ISLAMABAD: A decision on nearly $6 billion worth of short-term debt that Pakistan is required to return before June will play a role in determining the size of the next bailout package from the International Monetary Fund (IMF) as repayments will increase the country’s immediate financing requirements by the same amount.
A meeting between Prime Minister Imran Khan and IMF Managing Director Christine Lagarde has rekindled hopes of an early IMF deal. But both the sides have to settle many issues before an agreement is signed, including the treatment of short-term external debt, according to people privy to these negotiations.
The rollover of short-term debt, largely Chinese, will keep overall size of the IMF programme at the lower end. The short-term debt raises more concern about debt sustainability and its rollover will also address the issue that the IMF money will not be used to repay Chinese loans.
Meanwhile, the IMF has appointed a new mission chief to Pakistan after incumbent chief Harald Finger completed his extended term. In place of Finger, the IMF has appointed Ernesto Ramirez Rigo as the new mission chief.
Ramirez – a Spanish national – will take charge of his new assignment next month. Ramirez was heading the IMF mission in Russia and has a vast experience.
IMF Resident Representative Teresa Daban confirmed the appointment of the new mission chief. She said it was a routine posting.
Finger had negotiated the last Pakistan-IMF three-year programme. The IMF had earlier replaced the resident representative, but decided to keep Finger for some time aimed at ensuring continuity.
Finger is going to take charge of Division Chief of the Asia-Pacific Department of the IMF.
PM Khan and Lagarde on Sunday met on the sidelines of the World Government Summit. The IMF head urged Pakistan to take decisive action for qualifying for the programme.
Daban told The Express Tribune that so far no programme-related mission was scheduled to visit Pakistan. But she said the mission would be dispatched once a request was made.
Finance Minister Asad Umar clarified on Monday that PM Khan’s meeting with Lagarde was not a negotiating round and no deal was reached between the two sides.
The IMF is not satisfied with the previous increase in electricity and gas prices and is seeking further rise in tariffs, according to the sources. The IMF has also demanded a complete and meaningful free float of the exchange rate, which the government is not ready to accept.
The third major area is the fiscal policy as despite presenting two supplementary budgets, the budget deficit is expected to remain around last year’s level of 6.6% of gross domestic product.
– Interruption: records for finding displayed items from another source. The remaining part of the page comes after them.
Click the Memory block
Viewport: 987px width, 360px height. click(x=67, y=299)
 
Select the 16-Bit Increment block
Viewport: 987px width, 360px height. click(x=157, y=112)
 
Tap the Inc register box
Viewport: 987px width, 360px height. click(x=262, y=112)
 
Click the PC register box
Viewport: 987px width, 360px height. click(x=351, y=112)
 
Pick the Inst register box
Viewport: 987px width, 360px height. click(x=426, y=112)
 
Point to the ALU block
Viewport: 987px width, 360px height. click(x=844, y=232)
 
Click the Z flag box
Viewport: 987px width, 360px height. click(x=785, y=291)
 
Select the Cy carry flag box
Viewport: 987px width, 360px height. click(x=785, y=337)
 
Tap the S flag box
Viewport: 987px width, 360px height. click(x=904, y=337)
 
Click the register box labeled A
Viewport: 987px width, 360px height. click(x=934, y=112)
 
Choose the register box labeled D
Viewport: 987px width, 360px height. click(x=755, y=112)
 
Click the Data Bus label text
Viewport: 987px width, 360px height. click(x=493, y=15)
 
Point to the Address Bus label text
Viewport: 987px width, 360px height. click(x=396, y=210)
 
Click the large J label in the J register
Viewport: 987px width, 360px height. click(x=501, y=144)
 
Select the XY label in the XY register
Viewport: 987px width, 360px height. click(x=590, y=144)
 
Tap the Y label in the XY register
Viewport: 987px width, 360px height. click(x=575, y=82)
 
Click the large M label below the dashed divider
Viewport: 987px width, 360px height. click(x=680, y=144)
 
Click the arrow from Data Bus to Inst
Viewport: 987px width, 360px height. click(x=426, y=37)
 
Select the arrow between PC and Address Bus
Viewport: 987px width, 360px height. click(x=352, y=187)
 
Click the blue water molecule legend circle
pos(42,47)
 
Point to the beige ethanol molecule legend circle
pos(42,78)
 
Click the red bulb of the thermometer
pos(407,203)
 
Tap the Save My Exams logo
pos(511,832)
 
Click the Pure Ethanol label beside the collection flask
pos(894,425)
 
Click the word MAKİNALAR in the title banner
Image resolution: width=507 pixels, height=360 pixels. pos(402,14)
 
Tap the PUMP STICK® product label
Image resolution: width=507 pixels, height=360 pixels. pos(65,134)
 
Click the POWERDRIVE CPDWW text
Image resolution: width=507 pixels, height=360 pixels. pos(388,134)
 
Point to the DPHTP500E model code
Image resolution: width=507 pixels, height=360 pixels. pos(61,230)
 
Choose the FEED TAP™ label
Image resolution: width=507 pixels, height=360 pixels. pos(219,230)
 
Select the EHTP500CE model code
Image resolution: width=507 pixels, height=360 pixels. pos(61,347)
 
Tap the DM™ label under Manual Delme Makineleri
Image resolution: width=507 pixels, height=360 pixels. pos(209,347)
The sources said the IMF was also asking for a permanent solution to the circular debt and commodity operations, estimated at over Rs2 trillion.
Over the past few years, Pakistan has heavily banked on short-term expensive foreign loans to meet its external financing needs. According to a presentation given by the finance ministry to the prime minister last year, about $5.6 billion worth of short-term debt was maturing in the current fiscal year.
The short-term debt was over and above the $7-billion medium and long-term debt, which was also maturing this fiscal year. This brings total debt-related repayments to $12.6 billion in the year.
“Fresh external inflows are expected to cover adequately the short-term external debt obligations,” said Dr Najeeb Khaqan, the spokesman and Adviser to the Finance Ministry while talking to The Express Tribune.
Khaqan said the arrangements were also in place to ensure that commercial borrowings and bilateral payments are “refinanced or rolled over”. His reply suggests that technically Pakistan will not be repaying its short-term debt, which will help keep the size of IMF programme relatively low.
Another factor is the nature of the programme and a short-term standby arrangement will allow the IMF to give more loans compared with a three-year Extended Fund Facility (EFF). But given the deep-rooted structural problems, the IMF is likely to give the EFF, subject to an agreement on prior actions.
The finance ministry adviser said in order to meet external debt-related obligations, the government had already expedited multilateral and bilateral project loans for fiscal year 2018-19, which would ensure increased inflows.
Khaqan said the multipronged approach was to ensure that debt servicing was adequately handled and the inflows as well as oil facilities created further buffers to ease the balance of payments pressure.
Published in The Express Tribune, February 12th, 2019.